Jean-François Connan, directeur Responsabilité et Innovation sociale chez Addeco, et partenaire de « 100 chances, 100 emplois »
« Au moins un jeune sur deux en France pourrait bénéficier de ce dispositif »
« Avec toutes les réserves qui s'imposent, je me fie à mon expérience et j'estime que 60 % des jeunes en France aujourd'hui, sont dans une problématique de difficulté standard du marché de l'emploi (pas de réseau, peu d'expérience, plus ou moins de diplômes...), soit le profil des candidats de « 100 chances, 100 emplois »... »

Céline Guillot, chef de projet du dispositif « 100 chances, 100 emplois » à la mission locale de Chalon-sur-Saône
« Le marché caché de l'emploi est limité... »

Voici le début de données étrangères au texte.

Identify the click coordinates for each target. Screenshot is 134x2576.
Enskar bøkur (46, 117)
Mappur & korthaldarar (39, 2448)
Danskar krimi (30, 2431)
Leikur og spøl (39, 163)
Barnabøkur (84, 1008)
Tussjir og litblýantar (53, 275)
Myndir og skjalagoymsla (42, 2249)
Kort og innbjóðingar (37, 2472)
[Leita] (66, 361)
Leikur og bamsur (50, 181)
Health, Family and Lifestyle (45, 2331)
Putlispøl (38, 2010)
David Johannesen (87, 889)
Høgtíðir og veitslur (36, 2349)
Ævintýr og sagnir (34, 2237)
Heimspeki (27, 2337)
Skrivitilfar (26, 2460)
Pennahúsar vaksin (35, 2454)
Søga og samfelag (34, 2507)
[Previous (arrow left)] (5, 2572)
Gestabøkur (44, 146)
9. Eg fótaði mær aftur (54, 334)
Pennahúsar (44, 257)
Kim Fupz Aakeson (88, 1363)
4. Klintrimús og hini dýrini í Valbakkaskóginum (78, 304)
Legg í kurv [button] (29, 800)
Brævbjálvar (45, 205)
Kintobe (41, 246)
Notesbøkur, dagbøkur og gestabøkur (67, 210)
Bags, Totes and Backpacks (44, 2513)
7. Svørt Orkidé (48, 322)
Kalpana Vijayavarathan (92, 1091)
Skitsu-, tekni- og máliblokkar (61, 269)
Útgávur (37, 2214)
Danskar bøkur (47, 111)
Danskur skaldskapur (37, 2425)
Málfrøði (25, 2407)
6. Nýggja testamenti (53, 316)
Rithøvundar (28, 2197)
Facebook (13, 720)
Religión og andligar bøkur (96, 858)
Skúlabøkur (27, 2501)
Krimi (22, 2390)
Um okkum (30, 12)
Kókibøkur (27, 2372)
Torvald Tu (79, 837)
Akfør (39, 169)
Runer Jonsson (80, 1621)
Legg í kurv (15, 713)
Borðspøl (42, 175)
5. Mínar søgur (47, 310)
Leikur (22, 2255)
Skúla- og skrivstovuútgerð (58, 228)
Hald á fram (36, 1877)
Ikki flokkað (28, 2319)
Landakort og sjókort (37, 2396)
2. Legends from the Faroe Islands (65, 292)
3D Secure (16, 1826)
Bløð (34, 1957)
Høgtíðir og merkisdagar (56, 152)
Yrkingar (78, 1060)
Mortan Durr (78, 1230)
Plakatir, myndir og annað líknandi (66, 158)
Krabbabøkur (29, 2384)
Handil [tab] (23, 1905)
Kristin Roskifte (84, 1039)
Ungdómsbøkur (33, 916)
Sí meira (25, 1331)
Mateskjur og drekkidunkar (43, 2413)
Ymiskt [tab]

« À Chalon-sur-Saône, le réseau est constitué de trente entreprises qui s'occupent du devenir de soixante nouveaux jeunes par an... En file active, les jeunes sont beaucoup plus nombreux. Certains pouvant rester deux, trois ans dans le réseau. Si le dispositif continue à bien fonctionner, cela devient plus compliqué. En fait, les offres de « 100 chances, 100 emplois » proviennent surtout du marché dit caché de l'emploi, qui se restreint. Il ne faut pas non plus sous-estimer dans ce dispositif l'énergie déployée pour suivre ces jeunes qui, certes sont boostés, dans leur recherche d'emploi, après le sas de remobilisation. Mais, après trois mois, la dynamique retombe... »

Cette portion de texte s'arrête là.